Recently there has been a renewed interest in non-asymptotic information theory. Given any memoryless channel with discrete input alphabet, but arbitrary output alphabet, in this talk, the maximum transmission rate achievable with finite block length n and codeword type t subject to error probability ε will be analyzed as a function Rn(t,ε) . Non-asymptotic, easy to compute upper and lower bounds on Rn(t,ε) , will be presented. By introducing a quantity δt,n(ε) to measure the relative magnitude of error probability ε and block length n with respect to the given channel and type t and by combining the upper and lower bounds, it is shown that Rn(t,ε) has a Taylor-type expansion with respect to δt,n(ε). A similar Taylor-type expansion is also valid for Rn(ε) = maxt Rn(t,ε). Based on the Taylor-type expansions and non-asymptotic upper bound, two easy to compute approximation formulas for Rn(t,ε) ( Rn(ε) , respectively) (dubbed “SO” and “NEP”) will be provided. Numerical results show that both the SO and NEP approximation formulas provide reliable and accurate estimations for Rn(t,ε) ( Rn(ε), respectively), in contrast with the normal approximation which sometimes falls below achievable bounds and sometimes rises above converses. At the end of the talk, the Taylor-type expansion of capacity will be applied to an LTE system to adaptively select constellation and rate, revealing interesting, new combinations of constellation and rate which yield significantly better performance in comparison with corresponding combinations suggested in the LTE system. This is a joint work with Jin Meng.
En-hui Yang has been with the Dept. of Electrical and Computer Engineering, University of Waterloo, Ontario, Canada since June 1997. He spent his sabbatical leave at the Chinese University of Hong Kong from 2003 to 2004. He is the founding director of the Leitch-University of Waterloo multimedia communications lab, and a co-founder of SlipStream Data Inc. (now a subsidiary of Research In Motion).
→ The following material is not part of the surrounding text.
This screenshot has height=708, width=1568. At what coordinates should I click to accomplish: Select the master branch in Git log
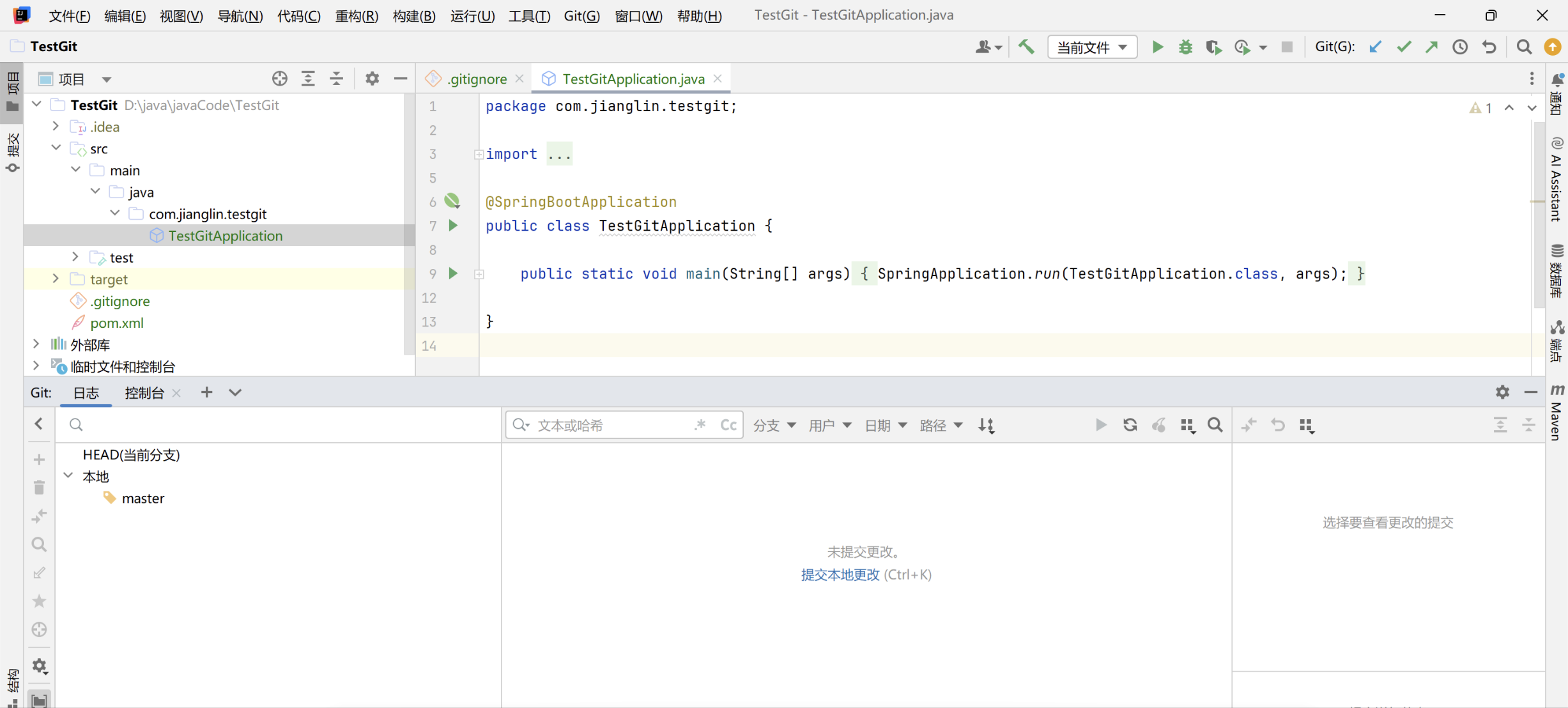142,498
He currently also serves as an Overseas Advisor for the Overseas Chinese Affairs Office of the City of Shanghai, and is sitting on the Overseas Expert Advisory Committee for the Overseas Chinese Affairs Office of the State Council of China and a Review Panel for the International Council for Science.
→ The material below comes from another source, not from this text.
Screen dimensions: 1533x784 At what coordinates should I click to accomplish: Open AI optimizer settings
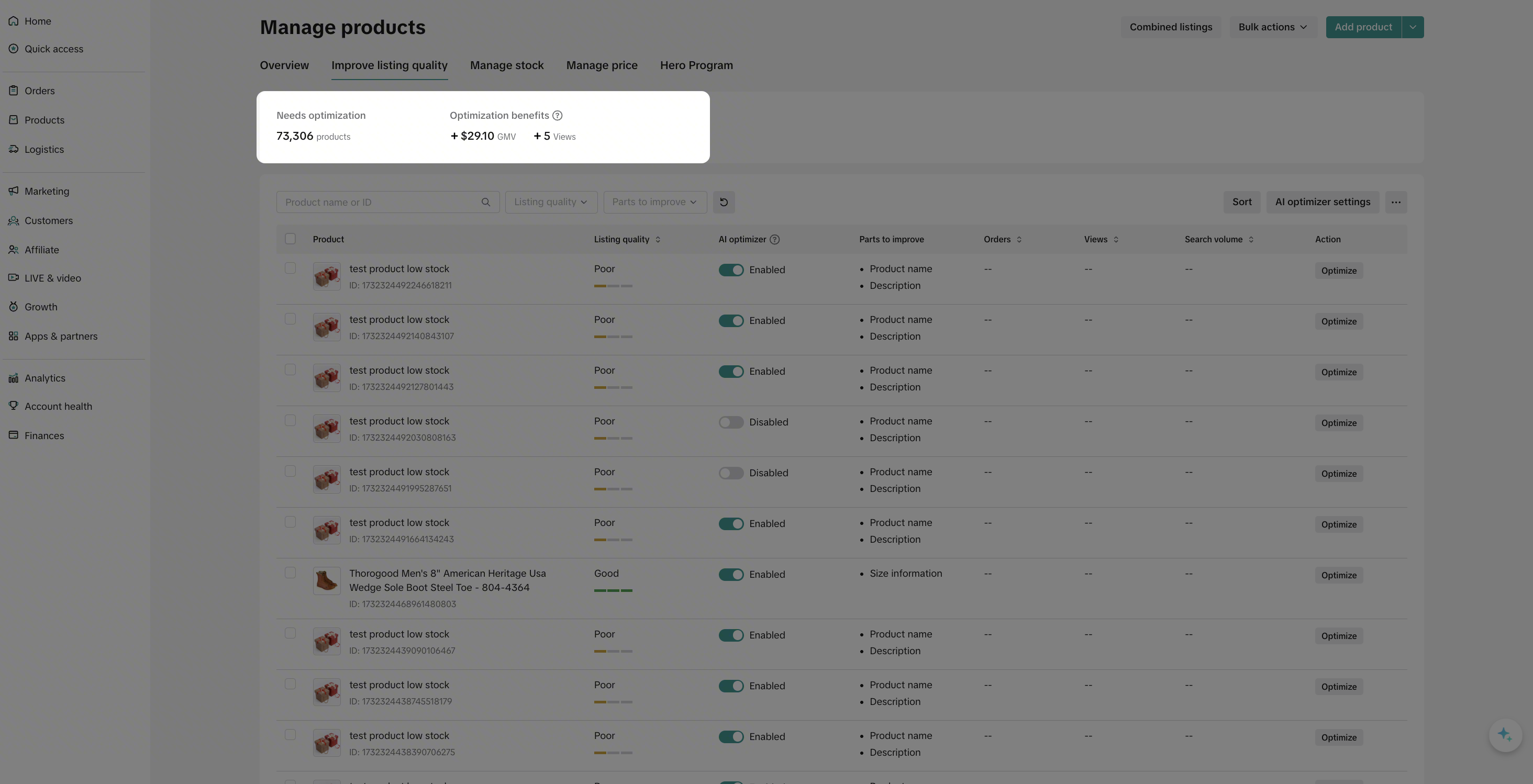pyautogui.click(x=1323, y=202)
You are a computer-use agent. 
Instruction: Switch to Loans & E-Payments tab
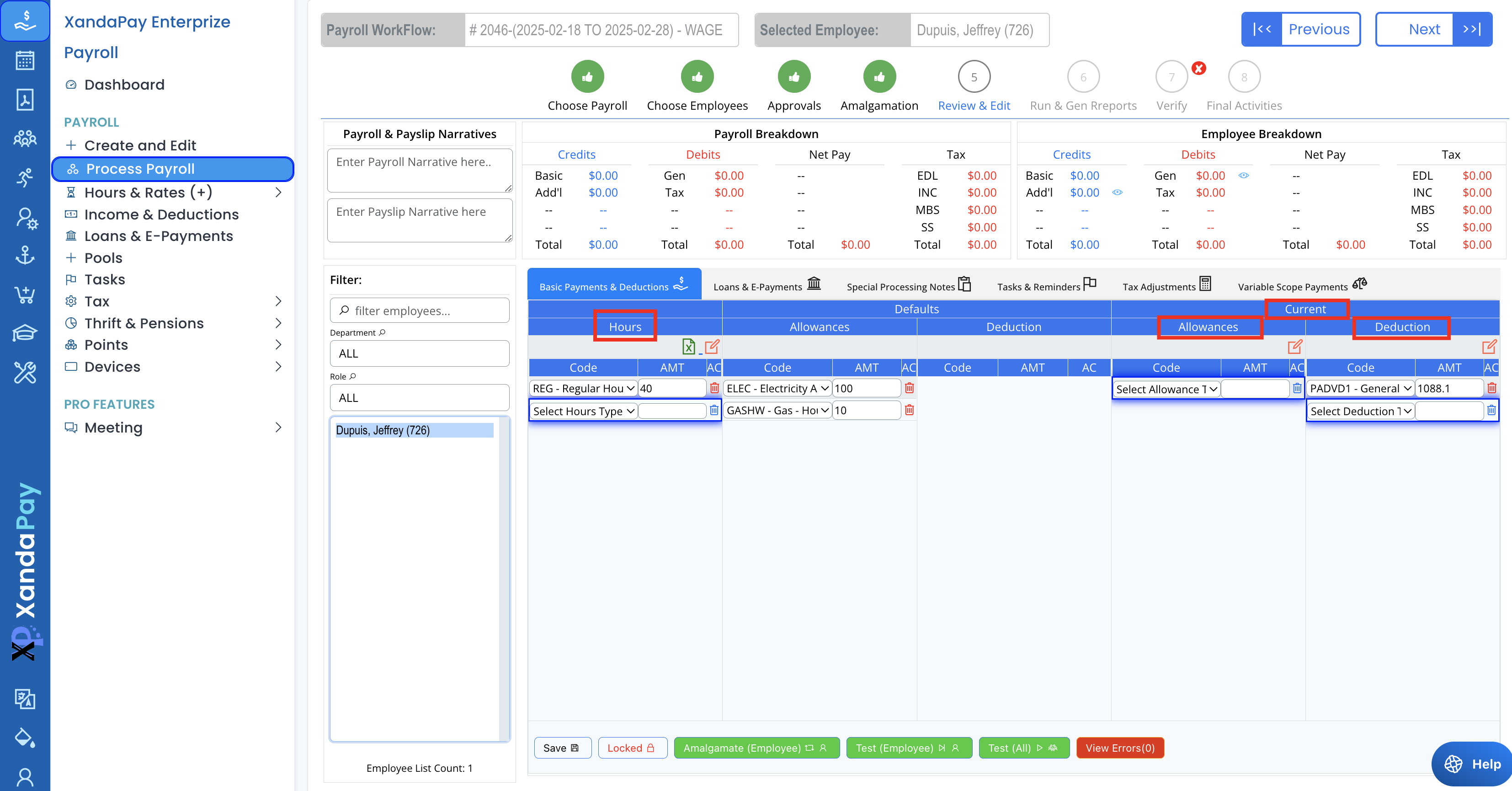(766, 285)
A Fellow of IEEE, the Canadian Academy of Engineering, and the Royal Society of Canada (The Academies of Arts, Humanities and Sciences of Canada), Dr. Yang is also a recipient of several research awards including the prestigious Inaugural (2007) Ontario Premier’s Catalyst Award for the Innovator of the Year, and the 2007 Ernest C. Manning Award of Distinction, one of the Canada’s most prestigious innovation prizes. Products based on his inventions and commercialized by SlipStream received the 2006 Ontario Global Traders Provincial Award. With over 190 papers and more than 200 patents/patent applications worldwide, his research work has had an impact on the daily life of hundreds of millions people over 170 countries either through commercialized products, or video coding open sources, or video coding standards. In 2011, he was selected for inclusion in Canadian Who’s Who.